BUFFALO – New York State Assemblymember Jonathan D. Rivera announced, as part of the NYS Assembly’s Budget Initiatives process in which state grants are provided in support of services that benefit local communities, that $30,000 in state funding has been acquired for the Massachusetts Avenue Project (MAP).
The initiative is a 501(c)3 not-for-profit with a mission to nurture the growth of a sustainable and equitable community food system to promote local economic opportunities, access to affordable, nutritious food and social-change education.
The acquired state funding will support MAP’s Mobile Market and the training they conduct with low-income youth.
About a quarter of Buffalo’s households and about 40% of households with children rely on public food assistance. The pandemic has led to even greater disparities within food-insecure neighborhoods.
MAP’s Mobile Market not only increases healthy food access and food-based education to some of Buffalo’s most vulnerable populations, but also provides education, employment and job training opportunities for at-risk youth.
Diane Picard, Executive Director of the Massachusetts Avenue Project, said, “Although the increased food needs that the pandemic caused are still being felt by many, this generous support from Assemblymember Rivera will help MAP increase healthy and affordable food access to thousands of Buffalo households, support local farmers and provide jobs and job training to young people.”
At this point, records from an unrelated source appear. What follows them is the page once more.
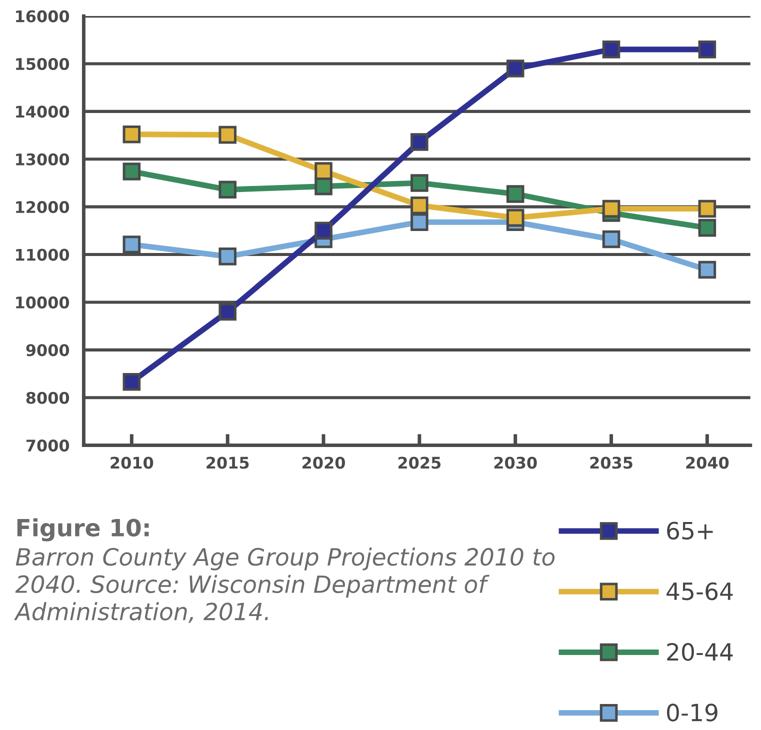  I want to click on y-tick-label: 7000, so click(48, 446).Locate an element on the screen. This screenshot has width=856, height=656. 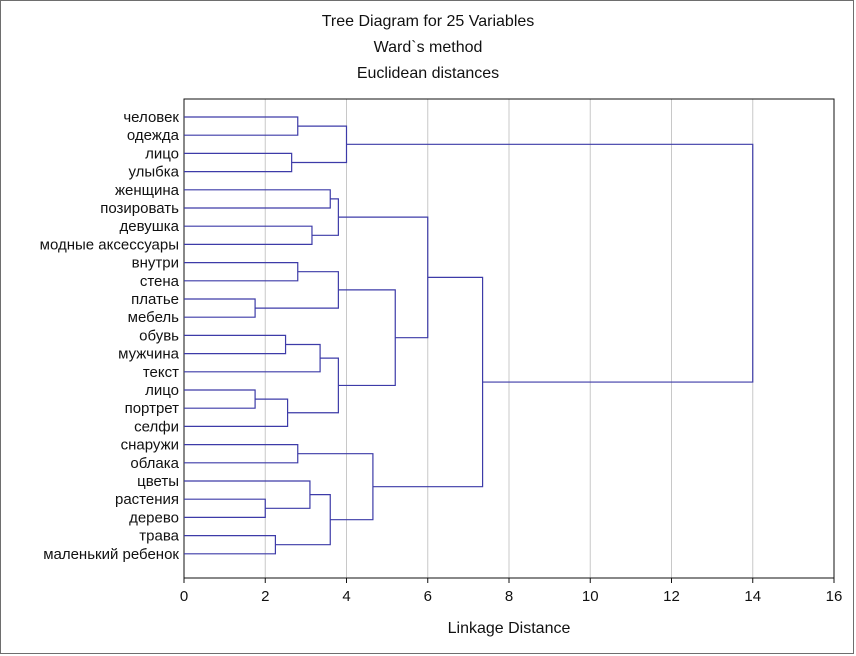
leaf-label-2: лицо is located at coordinates (162, 154).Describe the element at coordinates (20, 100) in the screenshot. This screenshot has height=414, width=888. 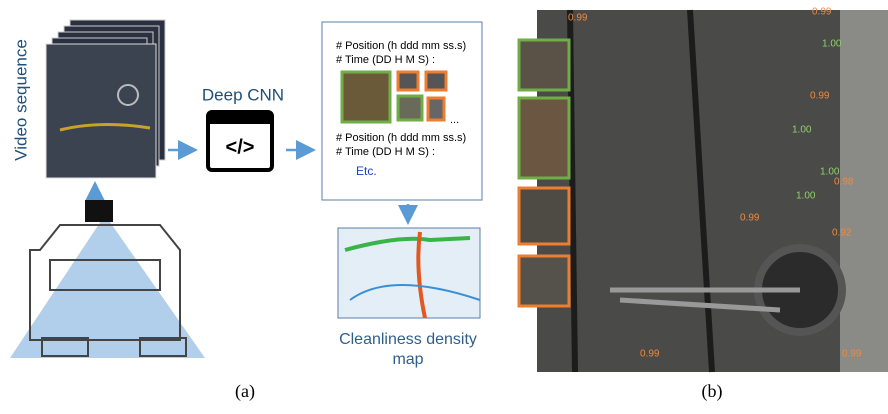
I see `video-label: Video sequence` at that location.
MAP’s Mobile Market will bring locally produced fruits and vegetables to nine neighborhoods across Buffalo, beginning in June. The market will make stops at the Boys & Girls Club of the Northtowns - Town Club, Buffalo Promise Neighborhood, Elim Christian Fellowship, Jericho Road Community Health Center, Hispanics United of Buffalo, Neighborhood Health Centers, The Belle Center, and Veterans One-Stop of WNY. MAP also operates a market at their Farmhouse, located at 387 Massachusetts Avenue.
The market provides produce grown at MAP’s urban farm and more than 10 regional farms, including Cornerstone Orchards (Youngstown), Erdle Farm (Silver Creek), Oles Family Farm (Alden), Providence Farm Collective (East Aurora) and Weiss Farms (East Eden).
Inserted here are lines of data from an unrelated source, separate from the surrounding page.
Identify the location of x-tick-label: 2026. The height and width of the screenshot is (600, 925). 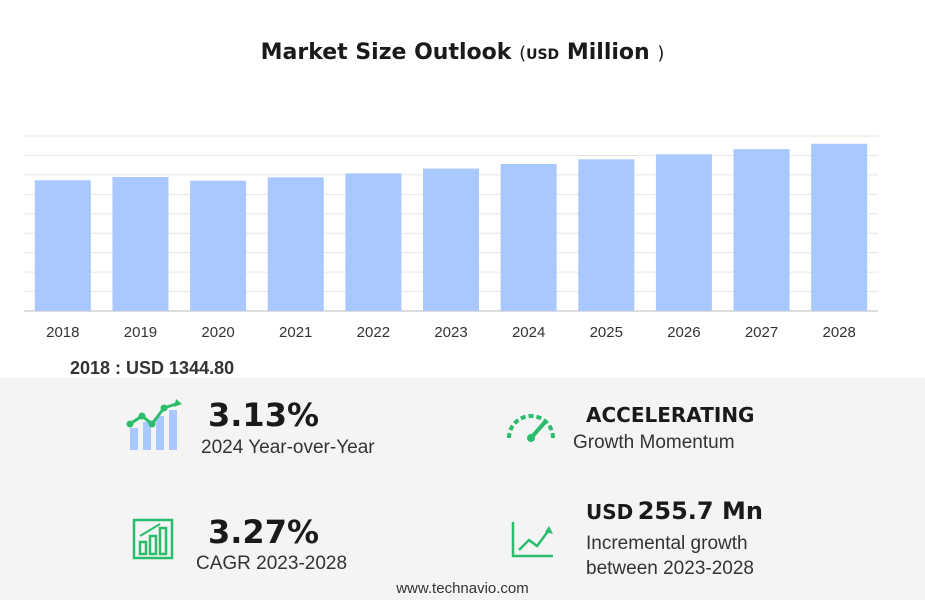
(684, 332).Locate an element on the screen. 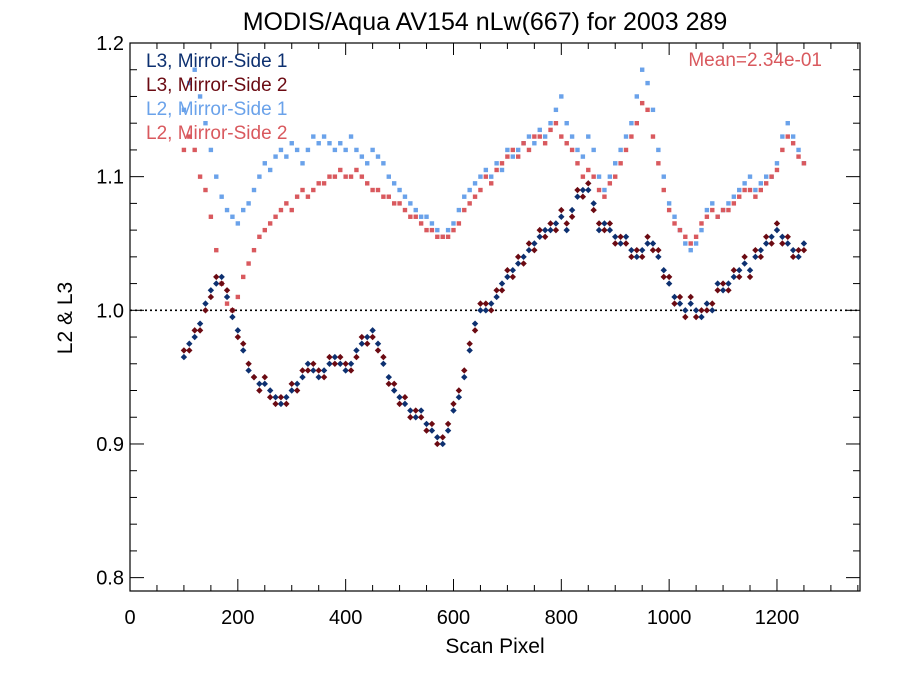 The height and width of the screenshot is (675, 900). y-tick-label: 0.8 is located at coordinates (110, 579). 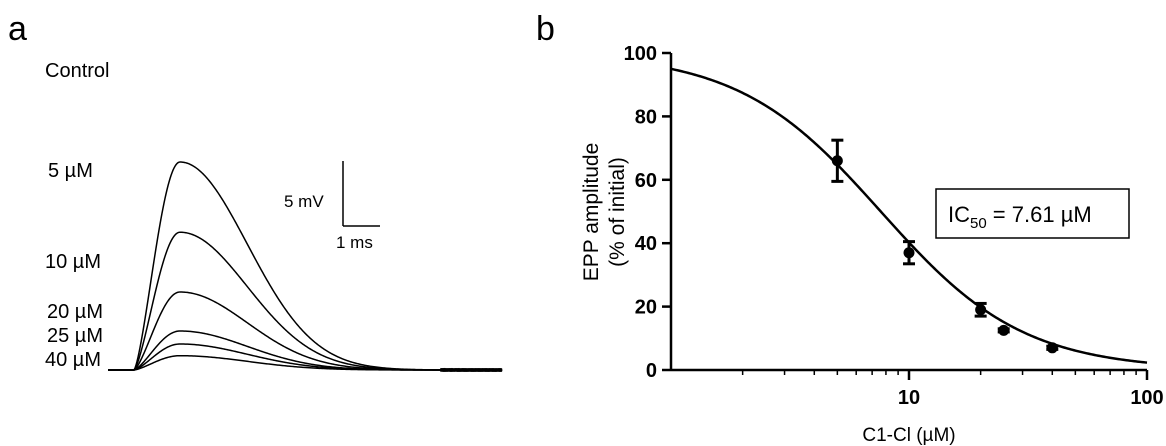 What do you see at coordinates (618, 212) in the screenshot?
I see `y-axis-label-line2: (% of initial)` at bounding box center [618, 212].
The diversity of the youth that MAP works with also reflects the communities they serve, and the West Side neighborhood where the organization is rooted.
For example, more than 60% of the youth that MAP works with come from immigrant or refugee families and 94% come from low-income households.
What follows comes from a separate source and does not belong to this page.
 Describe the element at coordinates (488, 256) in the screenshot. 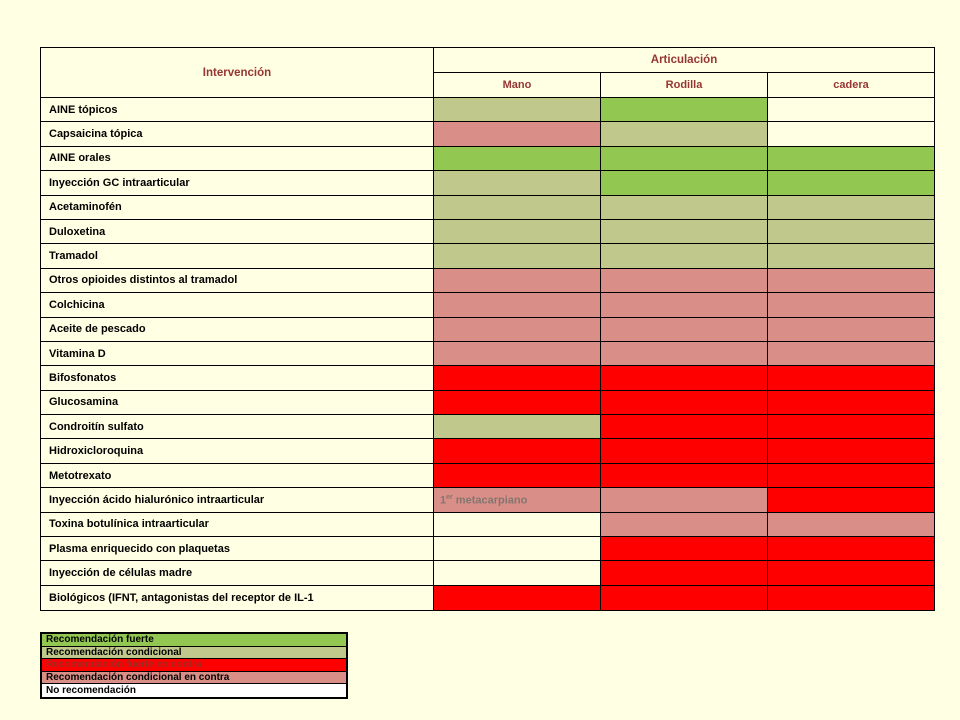

I see `table-row: Tramadol` at that location. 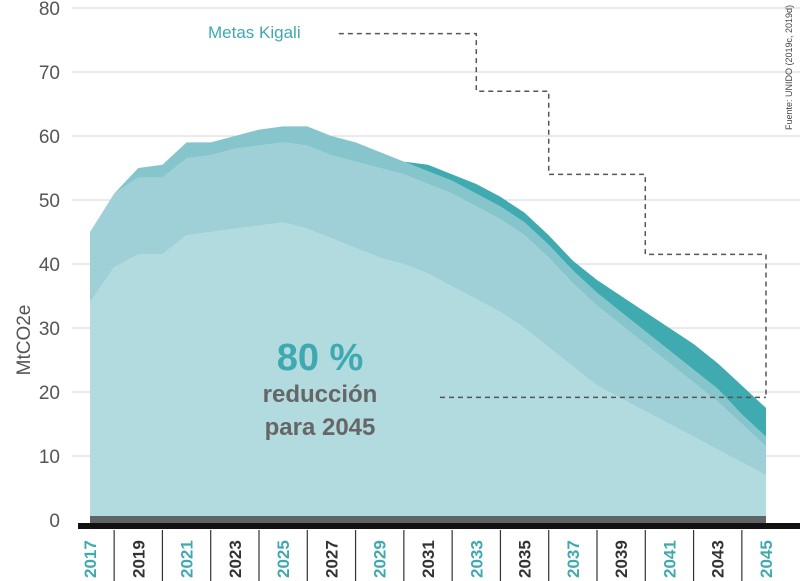 I want to click on y-tick-50: 50, so click(x=50, y=202).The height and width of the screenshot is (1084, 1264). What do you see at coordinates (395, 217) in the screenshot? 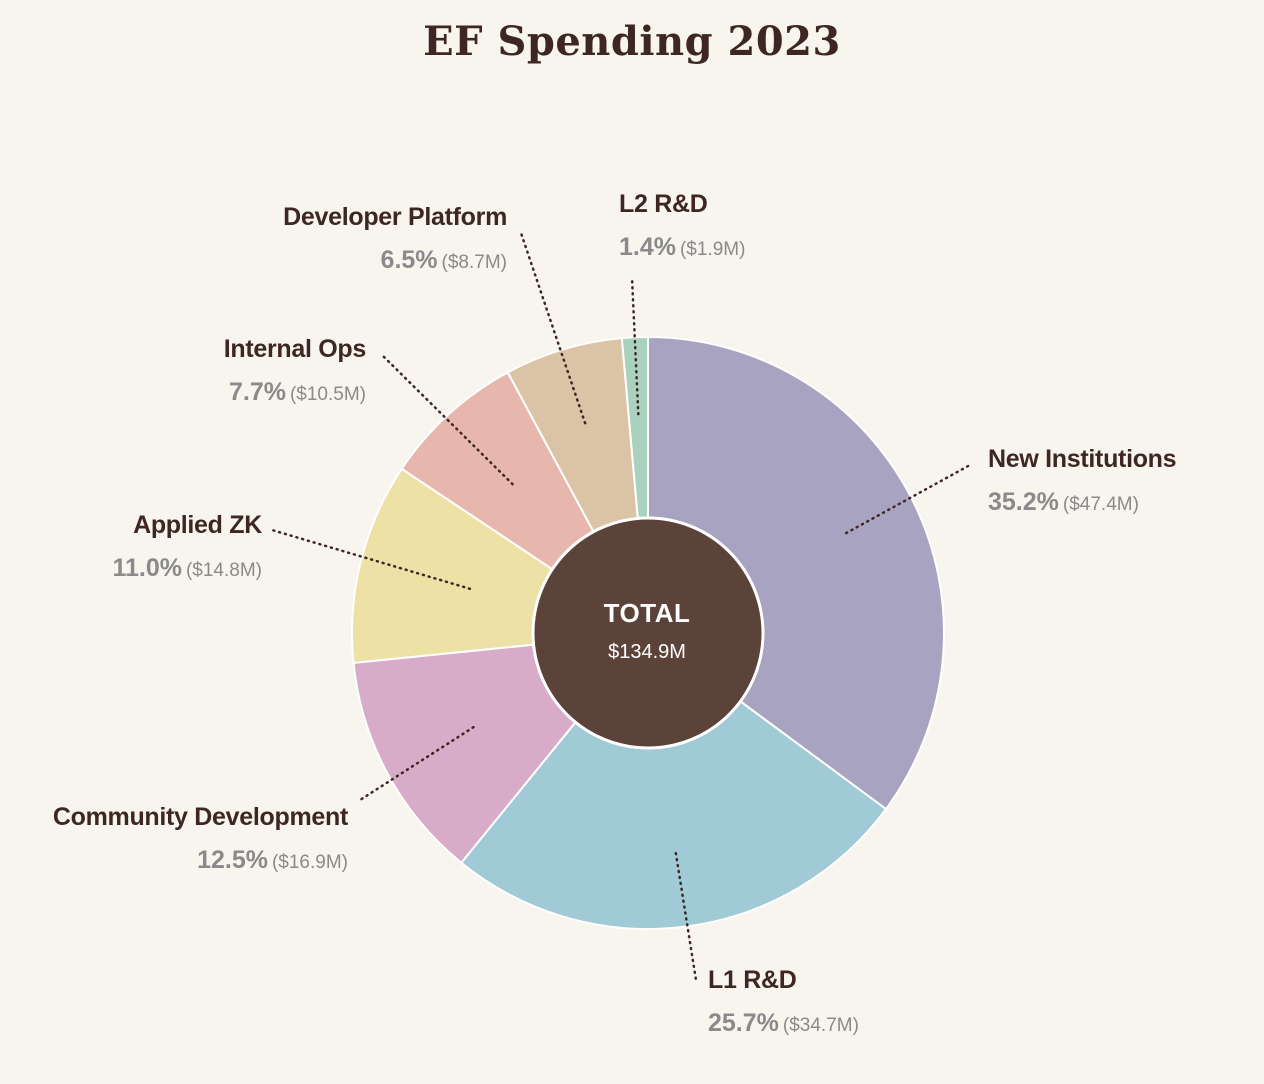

Within these neighborhoods is a documented lack of grocery stores, farmers markets and fresh food access. MAP works with established partners in these neighborhoods to improve regular healthy food access that is affordable and locally sourced.
Assemblymember Rivera said, “This funding will lend support to MAP’s mission to build food equity within the city of Buffalo, and will facilitate more opportunities for the initiative’s youth training services. In a post-pandemic period in which food insecurity is an ever-present concern, non-profits like MAP are an indispensable resource in the fight against nutrition inequality.”